At first my thoughts were hampered by the vision of Toron toppling from his saddle, the sight of the sword tip protruding from his back. I pushed the vision firmly aside. Toron’s death was my fault; I had insisted on this
harmless
short ride. My abduction was also my own fault and no one else’s. But to dwell on either the abduction itself or Toron’s death served no purpose at present.

The group was moving too swiftly to engage in conversation, but I reviewed the conversation that had transpired in the clearing. I had saved them much time, had I? Saved them from sneaking through the Rata in the night. Ergo, I had been the target. I was not a viable target under ordinary circumstances, not when Dalph and the Tornans were in residence at the Rata, and therefore, it had been necessary to make certain that they were not present. But that didn’t make any sense, because all of Trusca knew that the Tornans rode monthly night patrols and that one such patrol was imminent. All they would have had to do was wait. But getting them out a night earlier did take them that much further from Trussa, giving the renegades just that much more lead time. They’d sent the Truscans straight into an ambush, high in the hills overshadowing Krenor, their minds on nothing but the Krenorian Tornans.

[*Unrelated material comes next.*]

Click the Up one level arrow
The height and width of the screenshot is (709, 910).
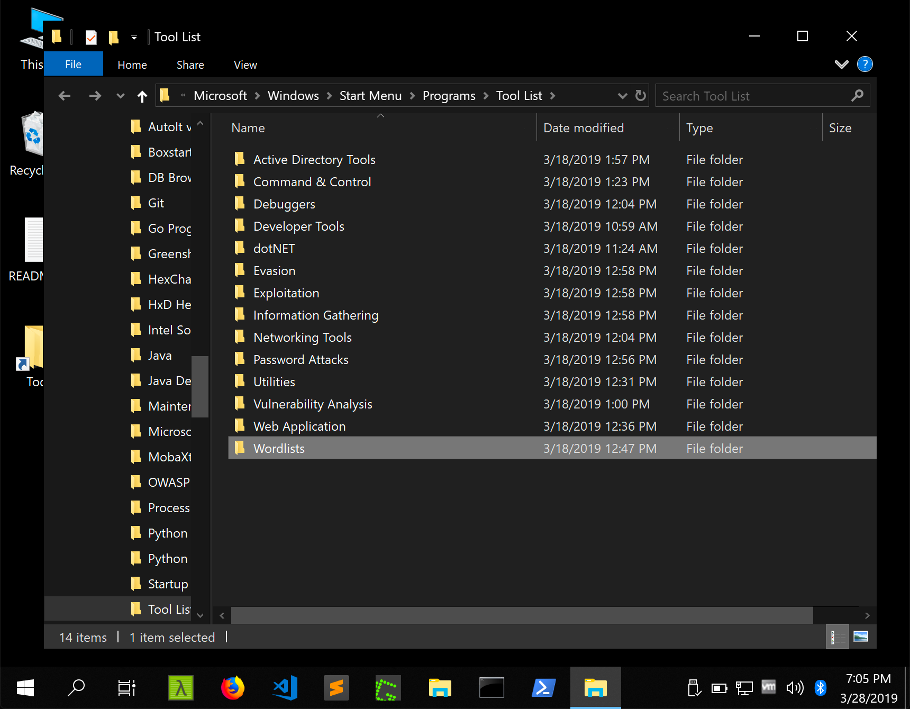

Also, of course, the regular guards were now deployed
away
from the Rata, in roving patrols, with a minimal number left on the walls, whereas, during an ordinary night patrol, they would be mostly deployed throughout the Rata, with a minimal number in roving patrol. This would have been perfect for my abductors had they, in fact, had to take me from my own chambers, but must be causing them some degree of heartburn at the moment.

Hence their current haste to put as many donas between us and the Rata as possible. But why me? Because I was the chosen of the gods, sent expressly through the door to Dalph? A queen for a Power Stone. Good leverage. And how much better that leverage was if the king did, in fact, love the queen? I had now reached the conclusion that Dalph and I had been in love ever since we met, and that everybody else in the world had known it but me. What they didn’t know, however, was that Dalph didn’t have the Power Stone. Or that if he had it, he wouldn’t sacrifice the country to get me back, though he would certainly die himself attempting to do so.

I had, in the back of my mind, had the thought that perhaps there was something I could do when they stopped for a short rest period, but now I knew they would not stop until they absolutely had to, not for many hours, not with the roving patrols. I dared not attempt to use Andromeda as the formidable weapon that she was; one of the Kabras rode next to her, the one who had killed Toron, and he would cut her down at the first sign that she was attempting to move into any battle stance. But if she could get away, if she could race back through the woods, back to the Rata, unencumbered by my weight, before we moved too many more donas from Trussa, there might be a chance. I didn’t like it, but it was all I could think of. Our speed was not an open gallop, not through the trees, but it was certainly considerably more than a trot. This wasn’t going to feel particularly good, but so what? The Prians weren’t going to make me feel particularly good, either.